WRT to what I mentioned in the 1st post, I was watching the latest Cleetus McFarland episode where they installed a Heliphant (Demon) Hemi into a modified "mini" TRX. And as part of that install, they installed "unlocked" modules from HP Tuners. So it seems my idea of simply replacing hardware without the rest of the vehicle's modules knowing the difference is a technical possibility.

The BIG MILLION DOLLAR question is whether the info HP Tuners uses to accomplish this is from reverse engineering or if it's from inside knowledge given to them from Chrysler.

If its from reverse engineering, then my attitude is if they can do it, someone else in the DIY community with enough time, skill, budget, and determination, could do it too. However if they had (paid for?) access to info and tools from Chrysler that otherwise would not be available to anybody else, then the DIY community is going to have a much harder time.

Another detail I picked up on is the special cable needed to tune it, meaning you don't do it via the OBD-II port. You want much more direct-access to the ECM/TCM than the OBD-II port gives you...just as I suspected you'd want.

The tuner in the video also mentioned having the stock Demon tune pulled from a stock Demon-equipped vehicle.
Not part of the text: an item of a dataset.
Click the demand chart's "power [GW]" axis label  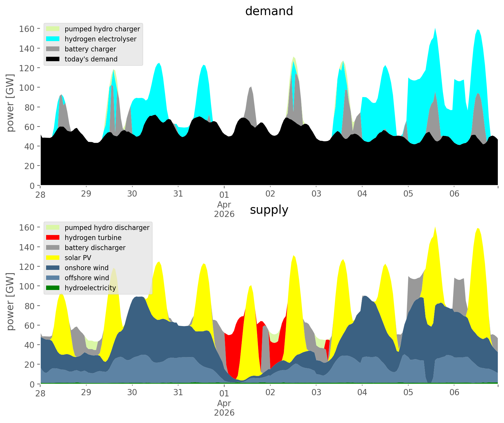[10, 103]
However there were some operating system differences between the computer that donor vehicle uses and the target computer in the TRX. He mentioned there are different operating systems which I hope means something different to him than it does to me. To me, OS refers to platforms like Linux, QNX, FreeRTOS, or VXWorks. However I would hope that Chrysler wouldn't be using different OSs for different ECMs. Different versions, maybe, but completely different OSs? I'm not sure I get why they would do that to themselves.
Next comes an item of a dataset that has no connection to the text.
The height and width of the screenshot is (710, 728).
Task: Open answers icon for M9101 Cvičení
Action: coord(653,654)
Regardless, he said the details of the tune are migratable, further supporting my theory that MFGs have moved to an architecture where "the tune" refers more to the configuration data than it does the ENTIRE memory map of the processor like it does with EEC-IV/V. For those not familiar with what an EEC-IV/V tune is, think *.docx file rather than the entire Microsoft Word application AND the contents of your document, which is what an EEC-IV/V tune is.

Does anybody else have any experience with aftermarket tuning solutions like HP Tuners to chime in on details like this?

BTW, that's a give-away mini TRX.

[Craig Moates]

Folks,

Sorry I don't stop in here very often lately, but I wanted to let you know that we're BACK online with hardware in stock and available. Apologies for the absence these recent days (years now)! Same old spot with a little different flavor. We're glad to be here for you again going forward, and if you have any questions, just let us know.

Hope this helps,
Craig

[EDS50]

Folks,

Sorry I don't stop in here very often lately, but I wanted to let you know that we're BACK online with hardware in stock and available. Apologies for the absence these recent days (years now)! Same old spot with a little different flavor. We're glad to be here for you again going forward, and if you have any questions, just let us know.

Hope this helps,
Craig

Welcome back my friend. This is wonderful news for the community.

[jsa]

Folks,
I wanted to let you know that we're BACK
Craig

Welcome back, what's the game plan for the future?